RECORDS SHOWN section start

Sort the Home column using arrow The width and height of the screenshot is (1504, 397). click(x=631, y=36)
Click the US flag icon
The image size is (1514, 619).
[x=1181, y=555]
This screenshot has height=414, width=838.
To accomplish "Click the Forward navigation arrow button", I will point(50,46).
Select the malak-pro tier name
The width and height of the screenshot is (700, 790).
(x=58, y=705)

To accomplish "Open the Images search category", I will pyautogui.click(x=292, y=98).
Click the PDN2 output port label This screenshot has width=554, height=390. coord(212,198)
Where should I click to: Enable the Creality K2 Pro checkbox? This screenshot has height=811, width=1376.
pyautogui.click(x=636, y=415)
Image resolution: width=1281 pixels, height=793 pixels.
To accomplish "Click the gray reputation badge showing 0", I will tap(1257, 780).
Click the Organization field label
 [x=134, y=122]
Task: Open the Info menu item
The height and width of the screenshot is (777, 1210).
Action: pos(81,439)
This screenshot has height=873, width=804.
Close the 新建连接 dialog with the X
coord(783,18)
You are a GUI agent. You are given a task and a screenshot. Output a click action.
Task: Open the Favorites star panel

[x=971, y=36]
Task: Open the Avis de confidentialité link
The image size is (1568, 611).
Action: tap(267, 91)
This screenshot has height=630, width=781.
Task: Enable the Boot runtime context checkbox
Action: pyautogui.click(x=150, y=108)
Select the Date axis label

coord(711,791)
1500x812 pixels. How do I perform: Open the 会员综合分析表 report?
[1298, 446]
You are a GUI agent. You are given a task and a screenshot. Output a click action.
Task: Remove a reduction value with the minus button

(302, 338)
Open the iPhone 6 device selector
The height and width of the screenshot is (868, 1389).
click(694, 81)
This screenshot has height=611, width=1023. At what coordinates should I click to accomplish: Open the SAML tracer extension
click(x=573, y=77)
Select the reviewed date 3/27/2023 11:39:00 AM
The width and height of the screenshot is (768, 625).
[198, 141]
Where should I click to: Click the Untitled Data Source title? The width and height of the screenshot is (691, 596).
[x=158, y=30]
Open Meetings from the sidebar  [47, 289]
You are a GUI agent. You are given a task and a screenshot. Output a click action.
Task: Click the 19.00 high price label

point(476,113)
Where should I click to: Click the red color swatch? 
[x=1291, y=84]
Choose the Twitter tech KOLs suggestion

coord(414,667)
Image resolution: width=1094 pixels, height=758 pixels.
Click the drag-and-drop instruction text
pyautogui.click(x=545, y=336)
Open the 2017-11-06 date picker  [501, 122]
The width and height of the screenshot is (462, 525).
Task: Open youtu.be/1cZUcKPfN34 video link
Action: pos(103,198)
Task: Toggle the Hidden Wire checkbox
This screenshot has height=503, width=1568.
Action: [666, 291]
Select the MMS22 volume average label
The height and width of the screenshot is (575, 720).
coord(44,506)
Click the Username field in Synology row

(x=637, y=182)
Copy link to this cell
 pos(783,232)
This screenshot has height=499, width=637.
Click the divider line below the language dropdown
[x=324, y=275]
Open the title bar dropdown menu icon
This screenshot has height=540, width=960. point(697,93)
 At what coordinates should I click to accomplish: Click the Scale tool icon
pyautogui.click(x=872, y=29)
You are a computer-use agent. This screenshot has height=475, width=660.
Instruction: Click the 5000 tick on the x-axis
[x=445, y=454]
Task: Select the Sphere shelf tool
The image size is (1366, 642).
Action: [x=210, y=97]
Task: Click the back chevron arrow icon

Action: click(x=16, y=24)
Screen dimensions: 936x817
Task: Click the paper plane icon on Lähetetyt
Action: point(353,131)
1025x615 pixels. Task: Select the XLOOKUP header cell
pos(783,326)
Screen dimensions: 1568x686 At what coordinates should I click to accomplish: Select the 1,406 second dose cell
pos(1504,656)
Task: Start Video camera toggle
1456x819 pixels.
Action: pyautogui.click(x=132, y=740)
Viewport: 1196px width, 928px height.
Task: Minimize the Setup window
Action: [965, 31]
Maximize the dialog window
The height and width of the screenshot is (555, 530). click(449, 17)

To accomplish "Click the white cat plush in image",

RECORDS SHOWN section end

THE TASK: Without altering a single word, write out the whole listing.

RESULT OF THE TASK:
Sort the Home column using arrow The width and height of the screenshot is (1504, 397). click(x=631, y=36)
Click the US flag icon
The image size is (1514, 619).
[x=1181, y=555]
This screenshot has height=414, width=838.
To accomplish "Click the Forward navigation arrow button", I will point(50,46).
Select the malak-pro tier name
The width and height of the screenshot is (700, 790).
(x=58, y=705)

To accomplish "Open the Images search category", I will pyautogui.click(x=292, y=98).
Click the PDN2 output port label This screenshot has width=554, height=390. coord(212,198)
Where should I click to: Enable the Creality K2 Pro checkbox? This screenshot has height=811, width=1376.
pyautogui.click(x=636, y=415)
Image resolution: width=1281 pixels, height=793 pixels.
To accomplish "Click the gray reputation badge showing 0", I will tap(1257, 780).
Click the Organization field label
 [x=134, y=122]
Task: Open the Info menu item
The height and width of the screenshot is (777, 1210).
Action: pos(81,439)
This screenshot has height=873, width=804.
Close the 新建连接 dialog with the X
coord(783,18)
You are a GUI agent. You are given a task and a screenshot. Output a click action.
Task: Open the Favorites star panel

[x=971, y=36]
Task: Open the Avis de confidentialité link
The image size is (1568, 611).
Action: tap(267, 91)
This screenshot has height=630, width=781.
Task: Enable the Boot runtime context checkbox
Action: pyautogui.click(x=150, y=108)
Select the Date axis label

coord(711,791)
1500x812 pixels. How do I perform: Open the 会员综合分析表 report?
[1298, 446]
You are a GUI agent. You are given a task and a screenshot. Output a click action.
Task: Remove a reduction value with the minus button

(302, 338)
Open the iPhone 6 device selector
The height and width of the screenshot is (868, 1389).
click(694, 81)
This screenshot has height=611, width=1023. At what coordinates should I click to accomplish: Open the SAML tracer extension
click(x=573, y=77)
Select the reviewed date 3/27/2023 11:39:00 AM
The width and height of the screenshot is (768, 625).
[198, 141]
Where should I click to: Click the Untitled Data Source title? The width and height of the screenshot is (691, 596).
[x=158, y=30]
Open Meetings from the sidebar  [47, 289]
You are a GUI agent. You are given a task and a screenshot. Output a click action.
Task: Click the 19.00 high price label

point(476,113)
Where should I click to: Click the red color swatch? 
[x=1291, y=84]
Choose the Twitter tech KOLs suggestion

coord(414,667)
Image resolution: width=1094 pixels, height=758 pixels.
Click the drag-and-drop instruction text
pyautogui.click(x=545, y=336)
Open the 2017-11-06 date picker  [501, 122]
The width and height of the screenshot is (462, 525).
Task: Open youtu.be/1cZUcKPfN34 video link
Action: pos(103,198)
Task: Toggle the Hidden Wire checkbox
This screenshot has height=503, width=1568.
Action: [666, 291]
Select the MMS22 volume average label
The height and width of the screenshot is (575, 720).
coord(44,506)
Click the Username field in Synology row

(x=637, y=182)
Copy link to this cell
 pos(783,232)
This screenshot has height=499, width=637.
Click the divider line below the language dropdown
[x=324, y=275]
Open the title bar dropdown menu icon
This screenshot has height=540, width=960. point(697,93)
 At what coordinates should I click to accomplish: Click the Scale tool icon
pyautogui.click(x=872, y=29)
You are a computer-use agent. This screenshot has height=475, width=660.
Instruction: Click the 5000 tick on the x-axis
[x=445, y=454]
Task: Select the Sphere shelf tool
The image size is (1366, 642).
Action: [x=210, y=97]
Task: Click the back chevron arrow icon

Action: click(x=16, y=24)
Screen dimensions: 936x817
Task: Click the paper plane icon on Lähetetyt
Action: point(353,131)
1025x615 pixels. Task: Select the XLOOKUP header cell
pos(783,326)
Screen dimensions: 1568x686 At what coordinates should I click to accomplish: Select the 1,406 second dose cell
pos(1504,656)
Task: Start Video camera toggle
1456x819 pixels.
Action: pyautogui.click(x=132, y=740)
Viewport: 1196px width, 928px height.
Task: Minimize the Setup window
Action: [965, 31]
Maximize the dialog window
The height and width of the screenshot is (555, 530). click(449, 17)

To accomplish "Click the white cat plush in image",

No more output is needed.